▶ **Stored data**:
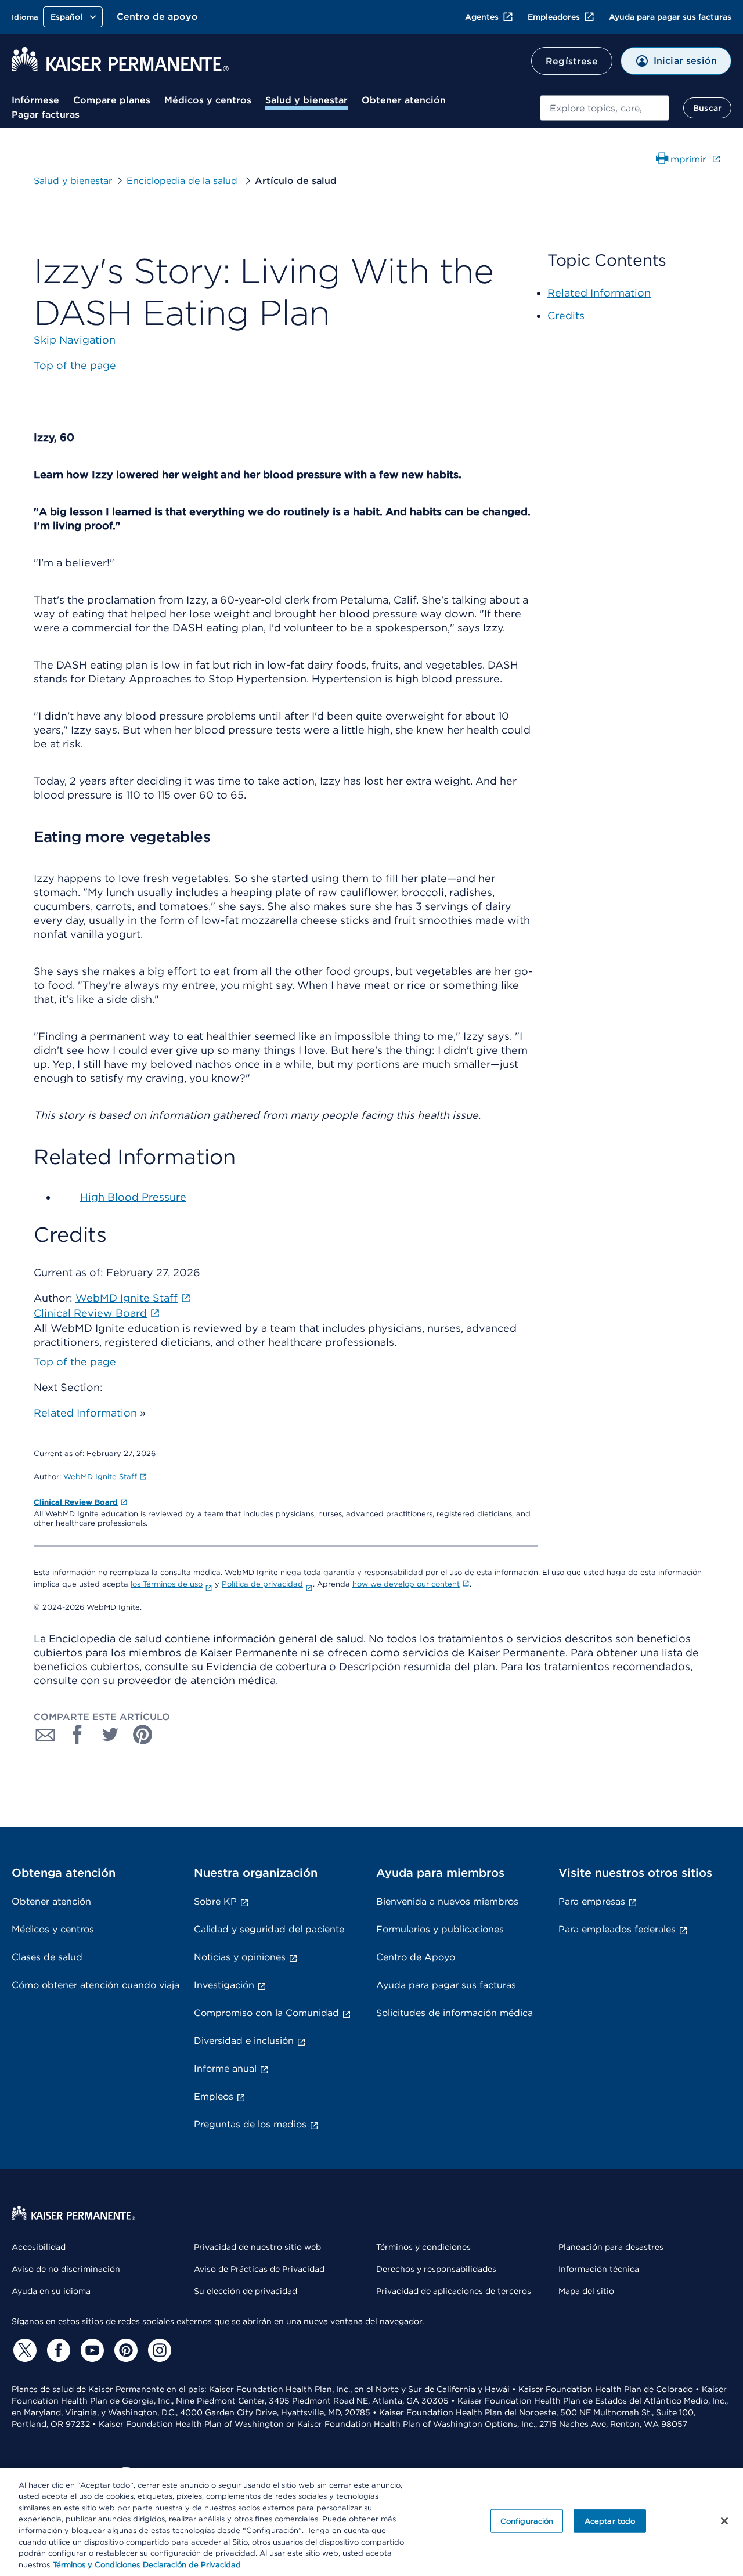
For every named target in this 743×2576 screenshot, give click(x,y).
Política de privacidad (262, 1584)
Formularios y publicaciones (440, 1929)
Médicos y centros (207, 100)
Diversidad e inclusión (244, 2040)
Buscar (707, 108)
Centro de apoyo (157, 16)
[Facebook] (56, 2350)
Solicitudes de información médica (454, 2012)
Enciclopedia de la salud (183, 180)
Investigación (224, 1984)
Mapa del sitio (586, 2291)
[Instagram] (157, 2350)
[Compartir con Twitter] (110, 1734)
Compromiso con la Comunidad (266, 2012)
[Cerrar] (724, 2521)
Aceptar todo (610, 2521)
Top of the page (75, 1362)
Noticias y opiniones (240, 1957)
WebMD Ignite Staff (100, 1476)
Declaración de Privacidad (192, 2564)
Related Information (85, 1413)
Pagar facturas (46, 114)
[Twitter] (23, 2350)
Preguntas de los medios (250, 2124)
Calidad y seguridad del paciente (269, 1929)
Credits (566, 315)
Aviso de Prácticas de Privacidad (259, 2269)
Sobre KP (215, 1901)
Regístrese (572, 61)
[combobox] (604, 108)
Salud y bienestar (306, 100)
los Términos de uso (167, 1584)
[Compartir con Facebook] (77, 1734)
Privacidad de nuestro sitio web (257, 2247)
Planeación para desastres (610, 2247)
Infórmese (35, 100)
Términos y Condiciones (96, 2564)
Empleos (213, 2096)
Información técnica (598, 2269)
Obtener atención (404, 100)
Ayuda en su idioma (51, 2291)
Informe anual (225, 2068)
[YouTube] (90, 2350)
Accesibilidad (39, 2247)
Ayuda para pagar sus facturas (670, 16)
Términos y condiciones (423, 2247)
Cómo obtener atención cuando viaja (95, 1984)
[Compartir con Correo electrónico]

▶ **DIRECTIONS**:
Across the entries above, how many lines include the word "Términos"? Give only the number.

▶ **OUTPUT BELOW**:
3